**STORED ROWS:**
════════

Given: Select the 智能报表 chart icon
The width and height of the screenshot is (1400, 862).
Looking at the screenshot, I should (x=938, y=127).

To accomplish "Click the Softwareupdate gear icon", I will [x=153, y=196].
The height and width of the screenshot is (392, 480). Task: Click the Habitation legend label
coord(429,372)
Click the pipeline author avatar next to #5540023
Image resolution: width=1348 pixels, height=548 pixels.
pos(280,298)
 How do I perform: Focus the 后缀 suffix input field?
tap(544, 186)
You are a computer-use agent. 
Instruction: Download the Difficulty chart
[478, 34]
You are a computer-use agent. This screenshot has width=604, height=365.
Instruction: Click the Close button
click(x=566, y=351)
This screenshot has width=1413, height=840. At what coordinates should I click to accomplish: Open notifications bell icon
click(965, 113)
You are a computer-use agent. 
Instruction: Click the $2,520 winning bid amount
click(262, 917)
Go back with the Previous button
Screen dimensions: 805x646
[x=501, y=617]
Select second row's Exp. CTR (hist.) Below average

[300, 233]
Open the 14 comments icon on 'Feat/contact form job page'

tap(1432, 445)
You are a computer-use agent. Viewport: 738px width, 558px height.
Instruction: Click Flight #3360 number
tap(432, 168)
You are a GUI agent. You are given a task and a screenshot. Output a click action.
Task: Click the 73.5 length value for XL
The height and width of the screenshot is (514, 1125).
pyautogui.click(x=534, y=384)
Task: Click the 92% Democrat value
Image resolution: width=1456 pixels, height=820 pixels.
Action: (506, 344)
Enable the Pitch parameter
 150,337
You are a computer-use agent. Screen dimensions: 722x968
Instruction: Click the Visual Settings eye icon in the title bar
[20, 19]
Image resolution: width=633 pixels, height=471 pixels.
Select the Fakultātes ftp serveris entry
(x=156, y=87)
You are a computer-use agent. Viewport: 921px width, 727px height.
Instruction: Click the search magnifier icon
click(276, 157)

════════

**WHAT YOU NEED TO DO:**
Rewrite each line of the material above as an item in a numbered list, and leave out the blank lines.

**ANSWER TO THE TASK:**
1. Given: Select the 智能报表 chart icon
2. The width and height of the screenshot is (1400, 862).
3. Looking at the screenshot, I should (x=938, y=127).
4. To accomplish "Click the Softwareupdate gear icon", I will [x=153, y=196].
5. The height and width of the screenshot is (392, 480). Task: Click the Habitation legend label
6. coord(429,372)
7. Click the pipeline author avatar next to #5540023
8. Image resolution: width=1348 pixels, height=548 pixels.
9. pos(280,298)
10.  How do I perform: Focus the 后缀 suffix input field?
11. tap(544, 186)
12. You are a computer-use agent. 
13. Instruction: Download the Difficulty chart
14. [478, 34]
15. You are a computer-use agent. This screenshot has width=604, height=365.
16. Instruction: Click the Close button
17. click(x=566, y=351)
18. This screenshot has width=1413, height=840. At what coordinates should I click to accomplish: Open notifications bell icon
19. click(965, 113)
20. You are a computer-use agent. 
21. Instruction: Click the $2,520 winning bid amount
22. click(262, 917)
23. Go back with the Previous button
24. Screen dimensions: 805x646
25. [x=501, y=617]
26. Select second row's Exp. CTR (hist.) Below average
27. [300, 233]
28. Open the 14 comments icon on 'Feat/contact form job page'
29. tap(1432, 445)
30. You are a computer-use agent. Viewport: 738px width, 558px height.
31. Instruction: Click Flight #3360 number
32. tap(432, 168)
33. You are a GUI agent. You are given a task and a screenshot. Output a click action.
34. Task: Click the 73.5 length value for XL
35. The height and width of the screenshot is (514, 1125).
36. pyautogui.click(x=534, y=384)
37. Task: Click the 92% Democrat value
38. Image resolution: width=1456 pixels, height=820 pixels.
39. Action: (506, 344)
40. Enable the Pitch parameter
41.  150,337
42. You are a computer-use agent. Screen dimensions: 722x968
43. Instruction: Click the Visual Settings eye icon in the title bar
44. [20, 19]
45. Image resolution: width=633 pixels, height=471 pixels.
46. Select the Fakultātes ftp serveris entry
47. (x=156, y=87)
48. You are a computer-use agent. Viewport: 921px width, 727px height.
49. Instruction: Click the search magnifier icon
50. click(276, 157)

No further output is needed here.